John Sheeky (UCD)

will speak on

Error-correcting Codes using Matrices for Post-Quantum Cryptography

Time: 2:00PM
Date: Thu 13th February 2020
Location: Seminar Room SCN 1.25 [map]

Further information

Abstract: Error-correcting Codes have long been used to enable the reliable and efficient communication or storage of information in the presence of errors/noise. In 1978, McEliece proposed the use of error-correcting codes in cryptography; that is, for the secure and efficient communication of information. At the time, this scheme compared poorly with competitors in some respects, and so did not catch on in practice.

However, the hypothetical future existence of a large quantum computer would render most of the commonly used cryptographic systems insecure. This has led to a drive to develop, analyse, and standardise cryptosystems for which there is no known quantum algorithm to attack it. McEliece-type cryptosystems are one such family. Variants of this system using different metrics have been proposed for the ongoing NIST competition for Post-Quantum Cryptography.

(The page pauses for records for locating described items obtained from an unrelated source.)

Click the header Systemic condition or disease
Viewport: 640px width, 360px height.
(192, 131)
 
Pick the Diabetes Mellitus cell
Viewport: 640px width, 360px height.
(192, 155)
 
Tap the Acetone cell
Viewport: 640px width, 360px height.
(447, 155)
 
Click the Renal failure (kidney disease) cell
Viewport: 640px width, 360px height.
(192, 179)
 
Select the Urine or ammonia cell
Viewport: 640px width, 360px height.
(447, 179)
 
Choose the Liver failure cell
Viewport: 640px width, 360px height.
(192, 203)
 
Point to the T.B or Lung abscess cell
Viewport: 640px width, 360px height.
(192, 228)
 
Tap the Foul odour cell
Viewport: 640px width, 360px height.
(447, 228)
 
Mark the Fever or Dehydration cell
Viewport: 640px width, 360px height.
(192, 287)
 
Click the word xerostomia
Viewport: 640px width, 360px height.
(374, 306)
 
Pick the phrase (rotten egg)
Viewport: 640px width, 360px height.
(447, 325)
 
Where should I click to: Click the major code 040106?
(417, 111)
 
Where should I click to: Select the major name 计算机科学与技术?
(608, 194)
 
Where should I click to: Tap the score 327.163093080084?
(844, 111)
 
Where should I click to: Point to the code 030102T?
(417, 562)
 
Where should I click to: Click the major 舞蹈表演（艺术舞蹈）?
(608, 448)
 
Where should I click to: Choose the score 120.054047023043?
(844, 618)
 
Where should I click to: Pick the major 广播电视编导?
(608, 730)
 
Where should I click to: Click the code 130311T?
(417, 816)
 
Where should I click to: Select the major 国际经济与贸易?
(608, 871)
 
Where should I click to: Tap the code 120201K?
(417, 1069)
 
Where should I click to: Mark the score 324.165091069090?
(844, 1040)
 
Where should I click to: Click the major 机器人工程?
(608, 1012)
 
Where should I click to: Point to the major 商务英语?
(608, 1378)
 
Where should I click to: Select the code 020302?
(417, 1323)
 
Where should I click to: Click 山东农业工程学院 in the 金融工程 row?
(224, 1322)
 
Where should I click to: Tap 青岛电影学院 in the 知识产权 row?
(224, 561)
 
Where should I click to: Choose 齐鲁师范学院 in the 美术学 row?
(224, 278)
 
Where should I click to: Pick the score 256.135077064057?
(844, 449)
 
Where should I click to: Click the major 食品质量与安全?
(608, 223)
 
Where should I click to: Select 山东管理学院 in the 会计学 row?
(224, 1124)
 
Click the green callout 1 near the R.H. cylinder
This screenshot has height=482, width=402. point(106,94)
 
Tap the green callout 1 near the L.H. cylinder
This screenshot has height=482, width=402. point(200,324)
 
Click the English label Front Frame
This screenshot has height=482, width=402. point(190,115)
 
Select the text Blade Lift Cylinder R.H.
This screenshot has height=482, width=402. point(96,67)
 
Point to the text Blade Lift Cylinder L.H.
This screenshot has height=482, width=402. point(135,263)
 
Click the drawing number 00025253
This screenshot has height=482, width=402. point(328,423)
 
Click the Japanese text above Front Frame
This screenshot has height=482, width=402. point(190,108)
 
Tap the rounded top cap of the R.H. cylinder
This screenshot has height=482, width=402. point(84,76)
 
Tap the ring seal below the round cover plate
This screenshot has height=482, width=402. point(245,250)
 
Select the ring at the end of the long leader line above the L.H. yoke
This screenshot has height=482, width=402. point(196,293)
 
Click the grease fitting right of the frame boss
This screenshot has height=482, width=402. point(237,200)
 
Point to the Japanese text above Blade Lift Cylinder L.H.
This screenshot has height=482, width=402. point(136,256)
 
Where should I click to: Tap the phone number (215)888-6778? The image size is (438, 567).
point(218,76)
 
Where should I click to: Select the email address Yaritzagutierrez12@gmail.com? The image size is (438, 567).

We will present an idea which used rank-metric codes; codes where the codewords are matrices, and the distance between two matrices is the rank of their difference. We will discuss the strengths and weaknesses of these codes in general, and propose a new implementation which (hopefully) retains their strengths and eliminates their weaknesses. This is a work in progress.

(This talk is part of the Algebra and Number Theory series.)